I finished this book a few days ago and have placed it on my virtual shelf. Painful as it was to read Mary’s story, every chapter still rang with hope. I encourage everyone to read this book, easily available through Amazon, Barnes & Noble or WalMart. (To my Soli Deo Gloria sisters who have linked up: I think we can all relate to Mary in at least some area of life.)

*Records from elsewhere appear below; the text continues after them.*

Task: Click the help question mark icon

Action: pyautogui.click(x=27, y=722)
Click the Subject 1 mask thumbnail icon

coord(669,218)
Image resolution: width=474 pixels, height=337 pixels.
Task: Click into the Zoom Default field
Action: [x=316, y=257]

DeMuth, Mary E. Thin Places: A Memoir. Zondervan, Grand Rapids, 2010. Everyone knows that kids can be mean. All parents, teachers and caregivers make mistakes, too. So no one can claim to have enjoyed a perfect childhood, but Mary DeMuth suffered an extraordinary amount of trauma throughout her early years. In this memoir, because of the “Thin Places” perspective she has gained, she traces her life back through the most tragic episodes without bitterness. She explains on page 11:
The Celts define a thin place as a place where heaven and the physical world collide, … where eternity and the mundane meet. Thin describes the membrane between the two worlds, like a piece of vellum, where we see a holy glimpse of the eternal — not in digital clarity, but clear enough to discern what lies beyond.
Looking back, DeMuth sees each incident in her life as a “thin place” where she realized her need for God; where she caught a sense of the Son of God beckoning her to trust him. With great courage she describes her own scars and weaknesses and relates how Christ’s healing power and love have been working all along to make her whole.